Study shows Computers can Predict People’s Art Tastes and Aesthetic Judgments

Study shows Computers can Predict People’s Art Tastes and Aesthetic Judgments

Do you like the thick brush strokes and soft color palettes of Claude Monet’s impressionist paintings? Or do you prefer Rothko’s bold colors and abstract shapes? Individual art tastes are mysterious, but a new Caltech study demonstrates that a simple computer program can accurately predict which paintings a person will like.

The new study, published in the journal Nature Human Behaviour, enlisted over 1,500 volunteers to rate paintings in the genres of impressionism, cubism, abstract, and color field via Amazon’s crowdsourcing platform Mechanical Turk. The answers of the volunteers were fed into a computer program, and after this training period, the computer could predict the volunteers’ art preferences much better than chance would.

“I used to believe that evaluating art was personal and subjective, so I was surprised by this result,” says lead author Kiyohito Iigaya, a postdoctoral scholar in the laboratory of Caltech psychology professor John O’Doherty.

The findings not only demonstrated that computers can make these predictions, but also provided new insight into how people judge art. “The main point is that we’re getting a better understanding of the mechanism that people use to make aesthetic judgments,” O’Doherty says. “That is, people appear to use basic image features and combine them. That’s the first step in figuring out how the process works.”

A new study showing that computers can predict what paintings people will like offers insight into how our brains make aesthetic judgments.

In the study, the researchers programmed the computer to separate a painting’s visual attributes into low-level features (such as contrast, saturation, and hue) and high-level features (which require human judgment and include characteristics such as whether the painting is dynamic or still).

“The computer program then estimates how much a specific feature is taken into account when deciding how much to like a specific piece of art,” Iigaya explains. “When making these decisions, both low- and high-level features are combined. Once that is estimated, the computer can successfully predict a person’s liking for another previously unseen work of art.”

The volunteers also tended to cluster into three general categories, according to the researchers: those who like paintings with real-life objects, such as an impressionist painting; those who like colorful abstract paintings, such as a Rothko; and those who like complex paintings, such as Picasso’s cubist portraits. The majority of people were classified as “real-life objects” in the first category. “A lot of people liked the impressionism paintings,” Iigaya says.

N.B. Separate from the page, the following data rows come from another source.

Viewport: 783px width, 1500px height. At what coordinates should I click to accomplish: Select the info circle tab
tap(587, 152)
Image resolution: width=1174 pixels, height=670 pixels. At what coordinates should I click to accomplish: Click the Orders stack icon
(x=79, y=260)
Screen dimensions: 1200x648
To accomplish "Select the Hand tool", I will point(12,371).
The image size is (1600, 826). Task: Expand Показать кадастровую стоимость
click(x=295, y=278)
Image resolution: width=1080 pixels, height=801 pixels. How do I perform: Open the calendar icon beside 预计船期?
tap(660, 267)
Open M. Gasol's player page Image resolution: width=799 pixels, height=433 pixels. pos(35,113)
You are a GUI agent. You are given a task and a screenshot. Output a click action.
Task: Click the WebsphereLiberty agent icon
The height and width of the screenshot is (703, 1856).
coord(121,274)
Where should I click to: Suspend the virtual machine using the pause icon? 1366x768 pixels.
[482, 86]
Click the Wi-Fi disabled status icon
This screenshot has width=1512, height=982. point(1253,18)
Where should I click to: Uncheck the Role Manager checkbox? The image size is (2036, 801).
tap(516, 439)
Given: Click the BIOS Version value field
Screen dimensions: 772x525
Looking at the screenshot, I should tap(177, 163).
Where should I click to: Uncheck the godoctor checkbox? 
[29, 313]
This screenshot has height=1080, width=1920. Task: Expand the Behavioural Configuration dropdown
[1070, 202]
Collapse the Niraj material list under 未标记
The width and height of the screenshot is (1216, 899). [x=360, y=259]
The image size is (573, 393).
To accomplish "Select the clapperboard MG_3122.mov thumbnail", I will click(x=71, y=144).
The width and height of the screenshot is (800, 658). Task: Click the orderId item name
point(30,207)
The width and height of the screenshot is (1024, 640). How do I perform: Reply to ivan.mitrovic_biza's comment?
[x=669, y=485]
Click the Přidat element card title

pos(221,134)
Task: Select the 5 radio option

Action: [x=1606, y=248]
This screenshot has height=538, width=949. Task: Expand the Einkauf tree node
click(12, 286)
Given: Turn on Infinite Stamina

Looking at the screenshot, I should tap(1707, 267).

Computers predict people’s tastes in art

Furthermore, the researchers discovered that they could train a deep convolutional neural network (DCNN) to predict the volunteer’s art preferences with a similar level of accuracy. A DCNN is a type of machine-learning program in which a computer is fed a series of training images in order for it to learn to classify objects such as cats and dogs. These neural networks are made up of units that are linked together in the same way that neurons in the brain are. The network can “learn” by varying the strength of one unit’s connection to another.

The deep-learning approach in this case did not include any of the low- or high-level visual features used in the first part of the study, so the computer had to “decide” which features to analyze on its own.

“In deep-neural-network models, we don’t actually know how the network is solving a particular task because the models learn on their own, much like real brains,” Iigaya explains. “It can be very mysterious, but when we looked inside the neural network, we could see that it was constructing the same feature categories that we had chosen.”

These findings imply that features used to determine aesthetic preference may emerge naturally in a brain-like architecture. “We are now actively investigating whether this is the case by examining people’s brains while they make these same types of decisions,” O’Doherty says.

In another section of the study, the researchers demonstrated that their simple computer program, which had previously been trained on art preferences, could accurately predict which photos volunteers would prefer. They showed volunteers photographs of swimming pools, food, and other scenes, and the results were similar to those obtained with paintings. The researchers also demonstrated that reversing the order worked: after first training volunteers on photos, they were able to use the program to accurately predict the subjects’ art preferences.

While the computer program was successful in predicting the volunteers’ art preferences, the researchers believe there is still much more to learn about the nuances that go into any one person’s taste.

“There are aspects of preferences that are unique to a given individual that we have not been able to explain using this method,” O’Doherty says. “This more idiosyncratic component may be related to semantic features, such as the meaning of a painting, past experiences, or other individual personal traits that may influence valuation. It may still be possible to identify and learn about those features in a computer model, but doing so will require a more detailed study of each individual’s preferences, which may not generalize across individuals as we discovered here.”